HU Credits:
5
Degree/Cycle:
2nd degree (Master)
Responsible Department:
Computer Sciences
Semester:
2nd Semester
Teaching Languages:
English and Hebrew
Campus:
E. Safra
Course/Module Coordinator:
Gil Bloch
Coordinator Office Hours:
Coordinate in advance
Teaching Staff:
Mr. Gil Bloch
Course/Module description:
Network-bound applications such as algo-trading, artificial intelligence, live video streams and supercomputing, require specialized mechanisms in the operating system as well as the application itself. This course deals with the unique characteristics of high-performance (low-latency and high-bandwidth) communication and smart network devices, supporting offload from the CPU to the NICs and switches. The course will present and practice the fundamentals of user memory management, message coordination protocols and congestion avoidance algorithms, as well as teach how to avoid common communication bottlenecks, maximize network performance and achieve maximal utilization of the underlying physical network.
Course/Module aims:
The course will present and exercise principles and methods for high-performance communication and the efficient use of network resources.

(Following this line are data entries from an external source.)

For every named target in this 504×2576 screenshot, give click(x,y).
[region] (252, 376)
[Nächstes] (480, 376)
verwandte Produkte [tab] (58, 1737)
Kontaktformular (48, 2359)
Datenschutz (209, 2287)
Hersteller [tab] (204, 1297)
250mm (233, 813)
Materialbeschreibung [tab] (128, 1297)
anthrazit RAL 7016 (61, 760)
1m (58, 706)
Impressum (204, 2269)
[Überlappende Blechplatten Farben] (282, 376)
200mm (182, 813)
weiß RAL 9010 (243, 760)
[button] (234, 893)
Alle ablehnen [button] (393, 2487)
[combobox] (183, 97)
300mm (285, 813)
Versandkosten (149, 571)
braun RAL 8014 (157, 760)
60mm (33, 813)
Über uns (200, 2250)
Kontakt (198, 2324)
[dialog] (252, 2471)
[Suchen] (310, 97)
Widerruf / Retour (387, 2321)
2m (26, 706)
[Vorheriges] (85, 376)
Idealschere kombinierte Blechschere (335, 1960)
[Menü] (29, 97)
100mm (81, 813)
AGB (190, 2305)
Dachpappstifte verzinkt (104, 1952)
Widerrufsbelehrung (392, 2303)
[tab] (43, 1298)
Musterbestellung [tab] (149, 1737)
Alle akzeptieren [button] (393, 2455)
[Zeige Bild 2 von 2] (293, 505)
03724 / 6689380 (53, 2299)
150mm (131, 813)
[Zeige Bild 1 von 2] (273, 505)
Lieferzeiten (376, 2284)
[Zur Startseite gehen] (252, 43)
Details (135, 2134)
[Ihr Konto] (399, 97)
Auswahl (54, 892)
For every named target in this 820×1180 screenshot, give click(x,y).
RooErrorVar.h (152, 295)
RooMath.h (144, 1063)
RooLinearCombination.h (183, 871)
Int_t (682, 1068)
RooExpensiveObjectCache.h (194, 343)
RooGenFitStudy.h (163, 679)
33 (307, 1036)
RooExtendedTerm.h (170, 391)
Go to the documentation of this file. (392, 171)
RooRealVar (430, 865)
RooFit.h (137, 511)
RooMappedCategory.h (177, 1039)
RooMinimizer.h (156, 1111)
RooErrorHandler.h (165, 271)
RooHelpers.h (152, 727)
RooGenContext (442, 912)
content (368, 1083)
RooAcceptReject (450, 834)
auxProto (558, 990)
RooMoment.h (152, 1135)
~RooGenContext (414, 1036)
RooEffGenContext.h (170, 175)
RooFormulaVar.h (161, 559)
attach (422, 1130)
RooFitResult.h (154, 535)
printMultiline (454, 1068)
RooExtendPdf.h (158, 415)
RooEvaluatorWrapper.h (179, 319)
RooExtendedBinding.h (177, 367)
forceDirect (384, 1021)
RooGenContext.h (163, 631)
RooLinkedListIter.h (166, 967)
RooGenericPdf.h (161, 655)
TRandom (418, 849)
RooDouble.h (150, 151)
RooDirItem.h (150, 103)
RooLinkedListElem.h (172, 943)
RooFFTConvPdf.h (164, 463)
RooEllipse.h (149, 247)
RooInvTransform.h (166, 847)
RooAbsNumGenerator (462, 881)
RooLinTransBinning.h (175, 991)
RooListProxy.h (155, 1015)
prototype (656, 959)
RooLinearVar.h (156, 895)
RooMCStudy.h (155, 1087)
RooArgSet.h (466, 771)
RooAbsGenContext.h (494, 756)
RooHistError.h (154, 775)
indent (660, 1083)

Learning outcomes - On successful completion of this module, students should be able to:
See course aims
Attendance requirements(%):
100
Teaching arrangement and method of instruction:
Lectures and labs
Course/Module Content:
1. Network Benchmarking: latency, bandwidth and throughput.
2. Berkeley Sockets
3. OS adjustments for high rate of communication
4. Infiniband standard and Verbs API
5. Memory management, registration and ODP
6. Infiniband operations: Sends, RDMA and atomic operations
7. Coordination protocols: Eager vs. Rendezvous
8. Advanced offload capabilities: CoreDirect, PeerDirect & GPU-Direct
9. Algorithms for detecting and handling congestion
10. QoS in IB & RoCE
11. Network patterns for scalability.
12. Distributed AI training techniques and the requirements from the interconnect.
Required Reading:
N/A
Additional Reading Material:
1) InfiniBand Network Architecture, Tom Shanley
2) Attaining High Performance Communications: A Vertical Approach, Ada Gavrilovska
Grading Scheme :
Active Participation / Team Assignment 10 %
Submission assignments during the semester: Exercises / Essays / Audits / Reports / Forum / Simulation / others 90 %
Additional information:
Grades are based on programming exercises, and one final programming project.